-------- DATA

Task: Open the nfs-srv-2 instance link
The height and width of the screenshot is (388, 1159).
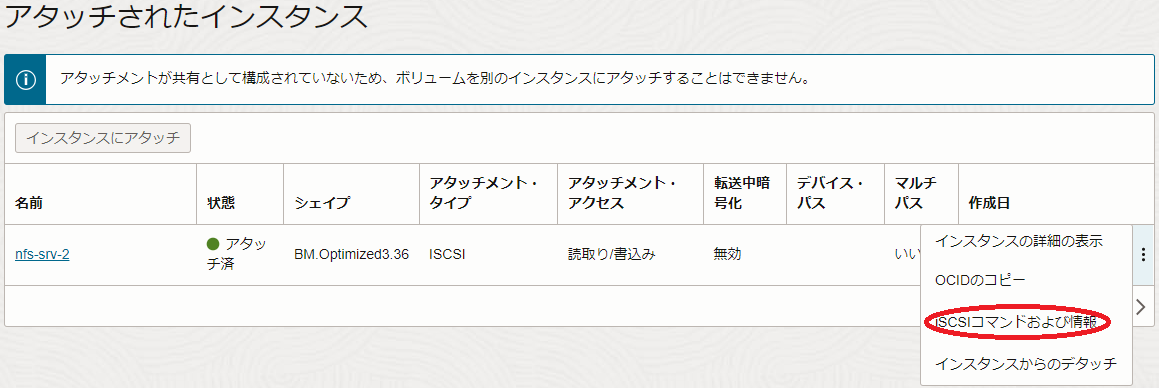Action: 42,255
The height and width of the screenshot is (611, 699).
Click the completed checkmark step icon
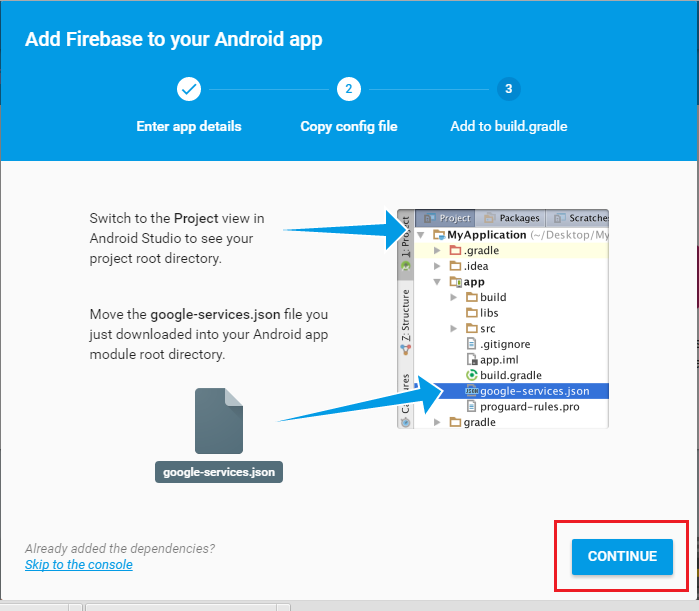coord(189,89)
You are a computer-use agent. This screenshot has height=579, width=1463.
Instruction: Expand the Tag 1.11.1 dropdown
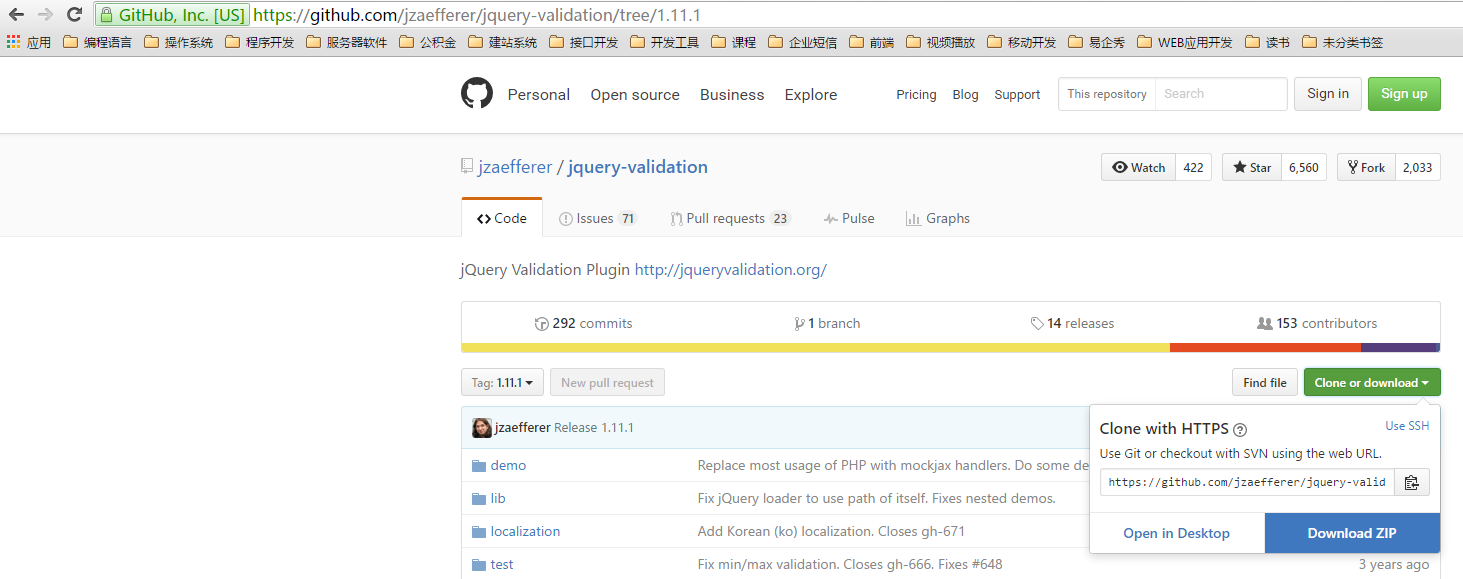[502, 382]
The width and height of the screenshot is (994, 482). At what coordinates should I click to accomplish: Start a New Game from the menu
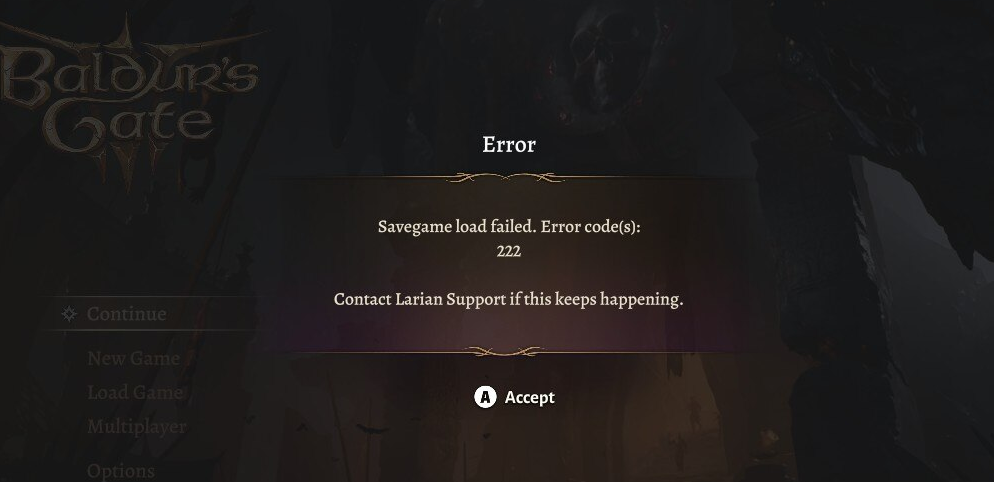pyautogui.click(x=134, y=358)
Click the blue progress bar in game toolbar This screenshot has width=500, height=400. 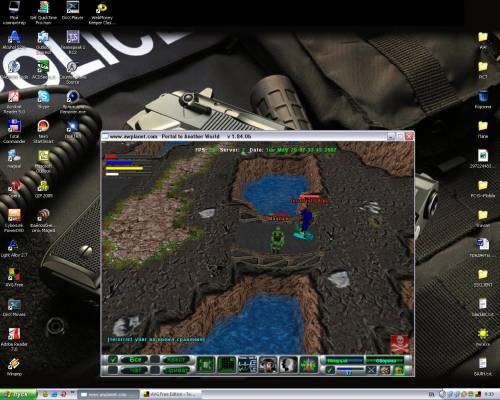point(350,369)
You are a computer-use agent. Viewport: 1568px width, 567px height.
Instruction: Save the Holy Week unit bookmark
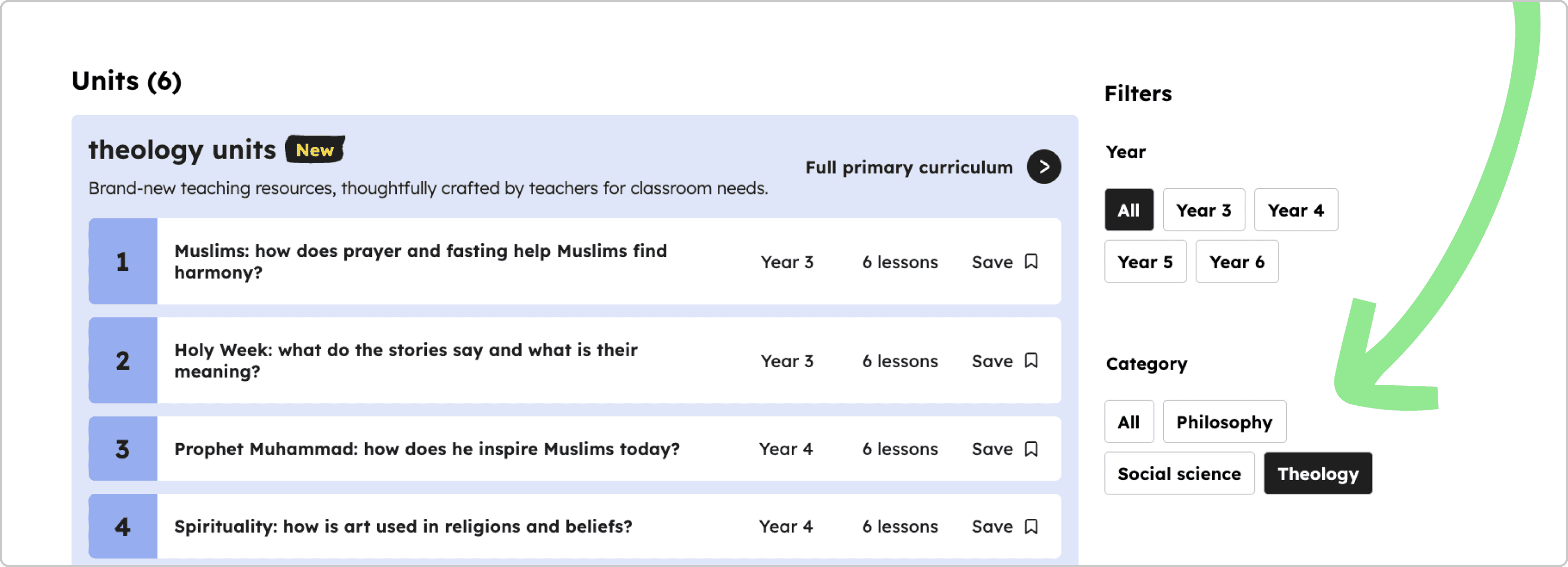(1030, 360)
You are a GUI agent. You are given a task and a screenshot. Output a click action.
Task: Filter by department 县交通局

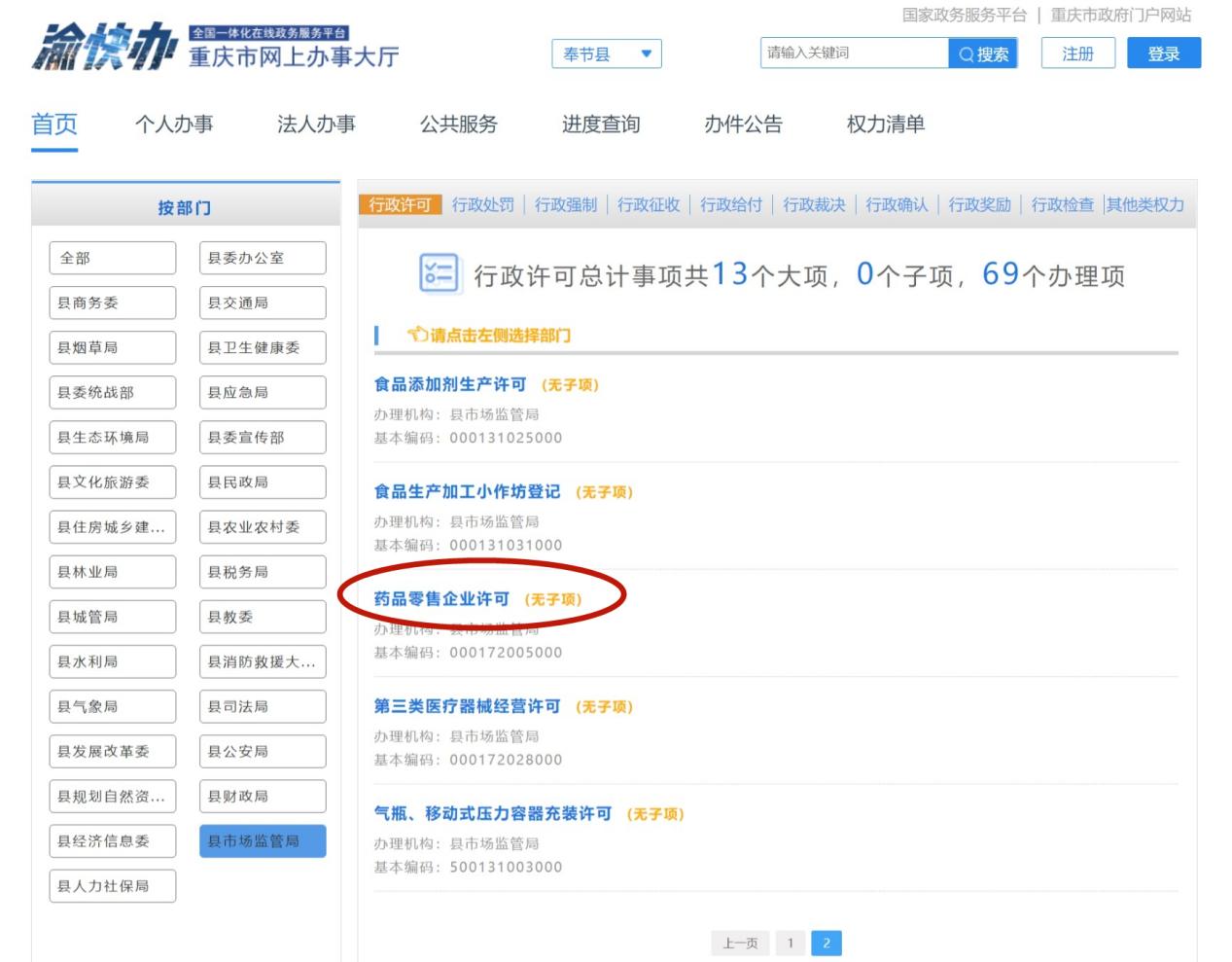(x=263, y=303)
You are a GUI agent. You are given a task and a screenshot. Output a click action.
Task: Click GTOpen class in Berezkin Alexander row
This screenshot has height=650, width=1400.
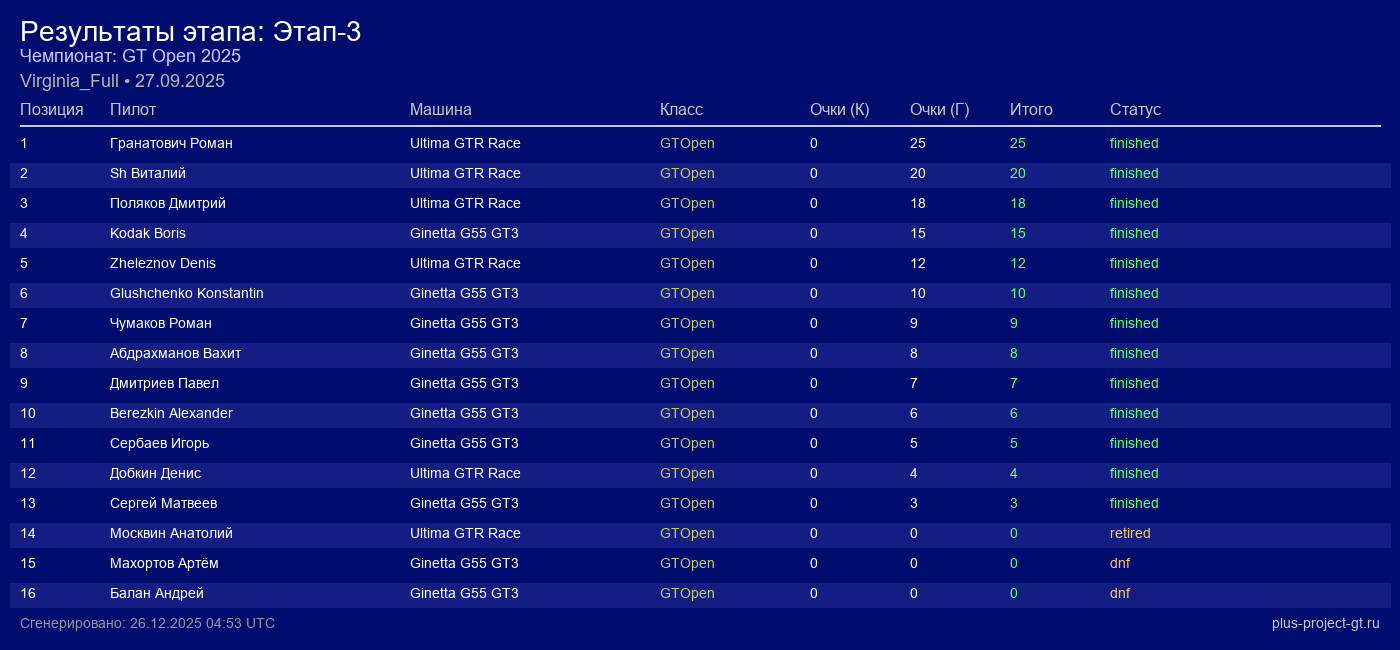click(x=687, y=413)
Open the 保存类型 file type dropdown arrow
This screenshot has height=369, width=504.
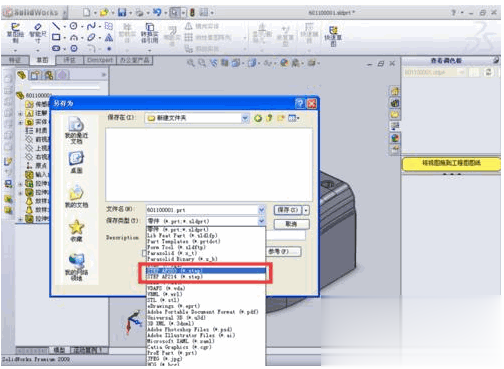click(261, 221)
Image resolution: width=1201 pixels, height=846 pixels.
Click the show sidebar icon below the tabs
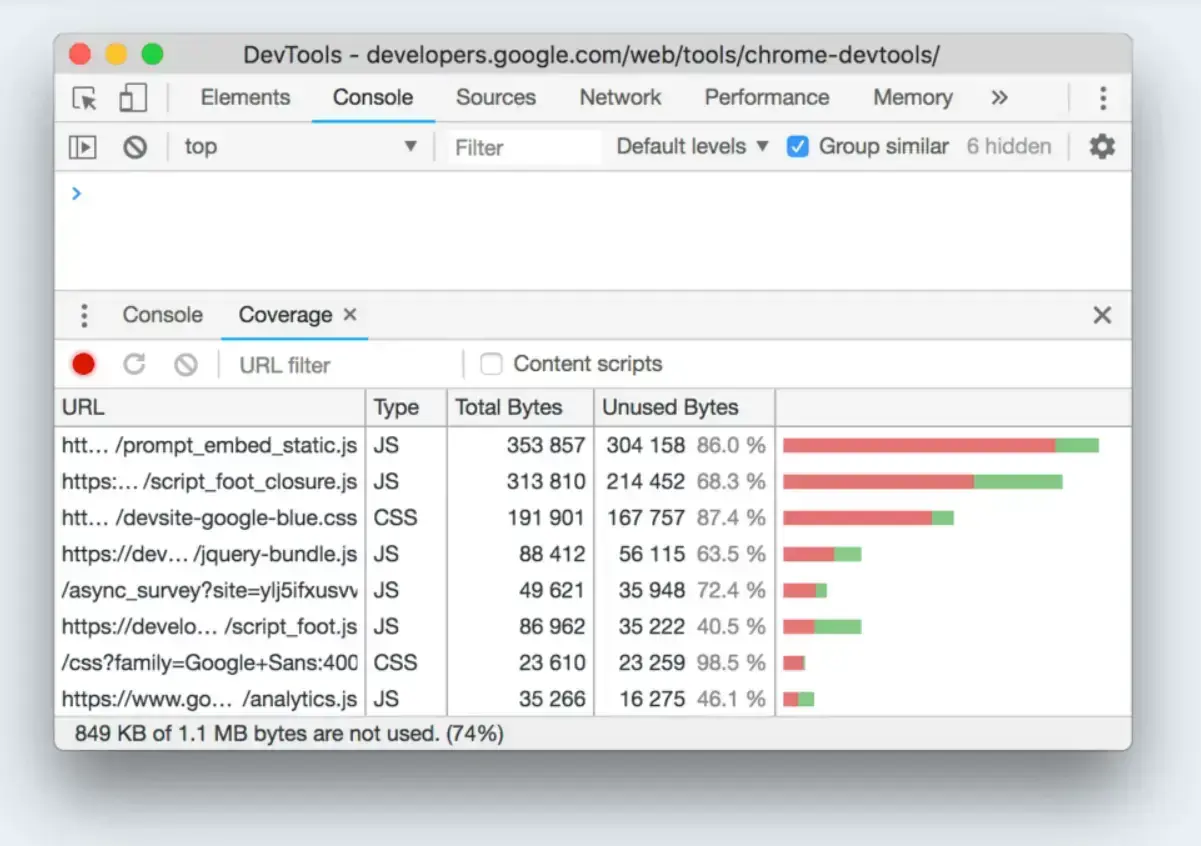[83, 146]
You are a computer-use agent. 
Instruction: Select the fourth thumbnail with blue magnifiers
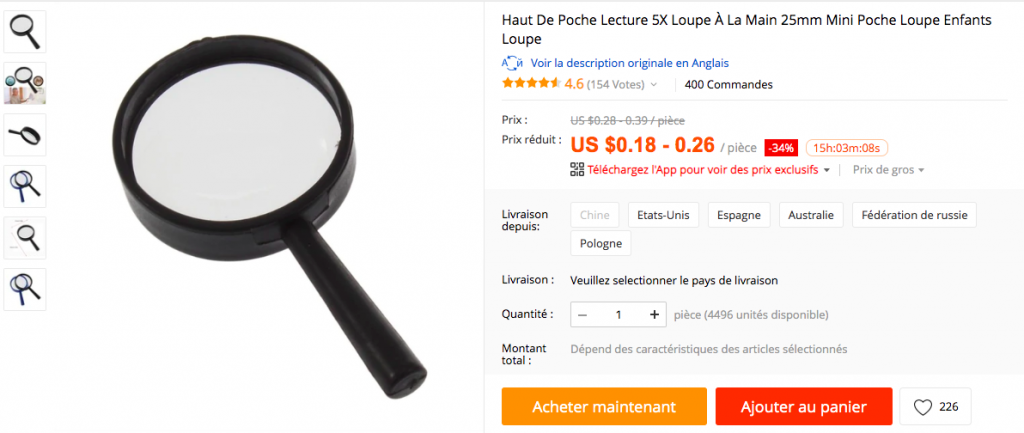25,186
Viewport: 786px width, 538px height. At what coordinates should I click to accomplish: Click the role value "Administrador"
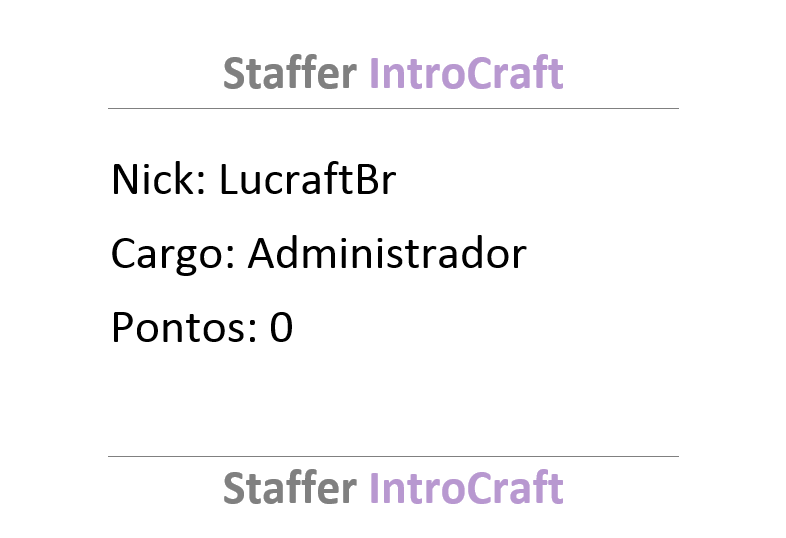coord(387,253)
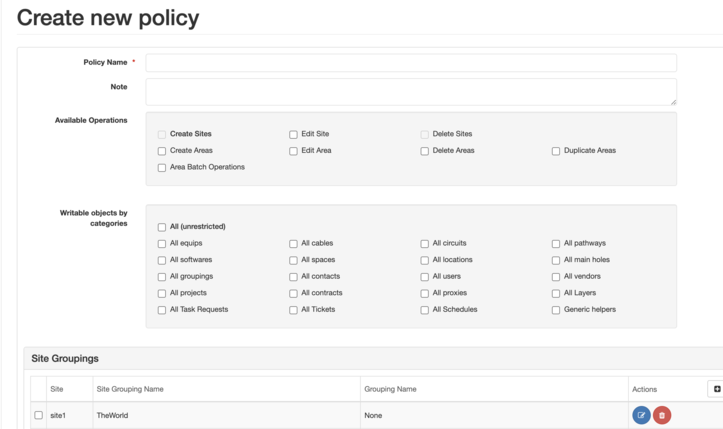The width and height of the screenshot is (723, 429).
Task: Enable the All Schedules checkbox
Action: (425, 310)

----------------

Return exactly the lines from the one with "Image resolution: width=1201" through the last line of the entries above, both ends included. No pictures may appear in the copy.

▶ PROBLEM SOLUTION
Image resolution: width=1201 pixels, height=846 pixels.
Click the show sidebar icon below the tabs
[83, 146]
You are a computer-use agent. 
Instruction: Select the fourth thumbnail with blue magnifiers
25,186
Viewport: 786px width, 538px height. At what coordinates should I click to accomplish: Click the role value "Administrador"
coord(387,253)
The width and height of the screenshot is (723, 429).
Task: Enable the All Schedules checkbox
Action: (425, 310)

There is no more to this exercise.